Genre: Open Word Count: Under 1500 words Deadline: Wednesday, June 14th by 9:00 AM EST
My prompt was from Ready Player One - by Ernest Cline. Our Sci-Fi club is reading it.
Page 83, sentence 8 - "Each sector was divided up into many different zones that varied in size and shape." Story is only 738 words, but that's how it ended up. I wanted to explore choices, and etics - what we do even when no one is watching.
Hunter or Helper?
Each sector was divided up into many different zones that varied in size and shape. Most were kill zones, only a few were safe, but Dan was confident he could make it across the sector alive.
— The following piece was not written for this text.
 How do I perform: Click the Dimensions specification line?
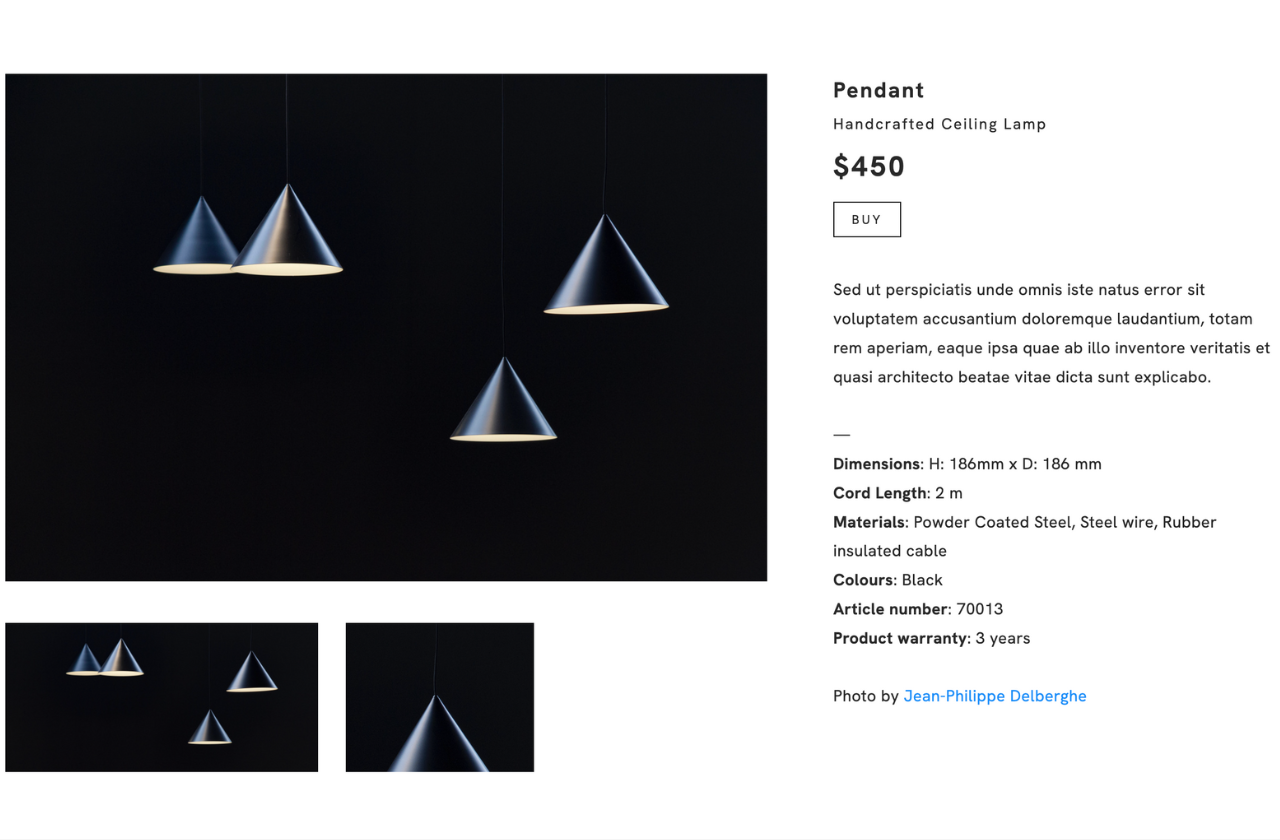[x=966, y=464]
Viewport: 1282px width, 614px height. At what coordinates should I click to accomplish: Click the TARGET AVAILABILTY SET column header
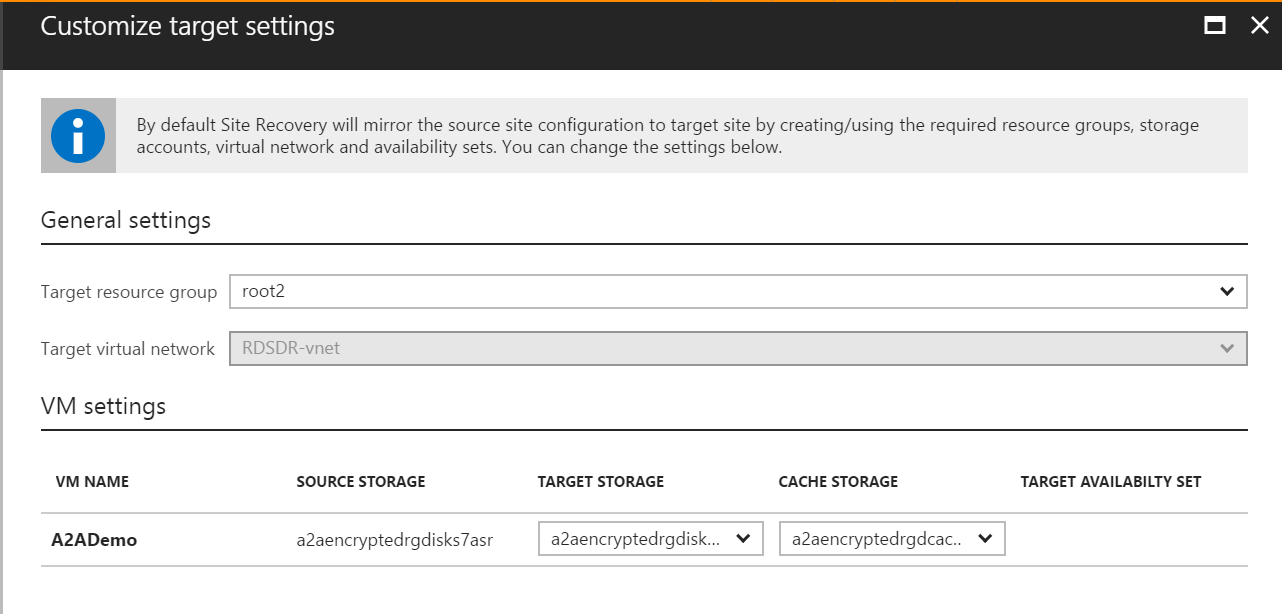(x=1110, y=482)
He'd always been in good shape, and active in sports, a star quarterback in college. More importantly, the previous two week's basic training had uncovered some surprisingly good skills with a variety of weapons. He did realize, though, that his odds in The Game, bad to start off, also depended on which side the gamers chose when play started. Some would declare as Hunters, trying to chase down The Runner and kill him for a share of the prize money. Some would choose to be Helpers, trying to try to block any Hunters, and also give The Runner access to better weapons and armour, more ammo, even shortcuts to a safe zone. They too could get a share, if he won, but only a small cut.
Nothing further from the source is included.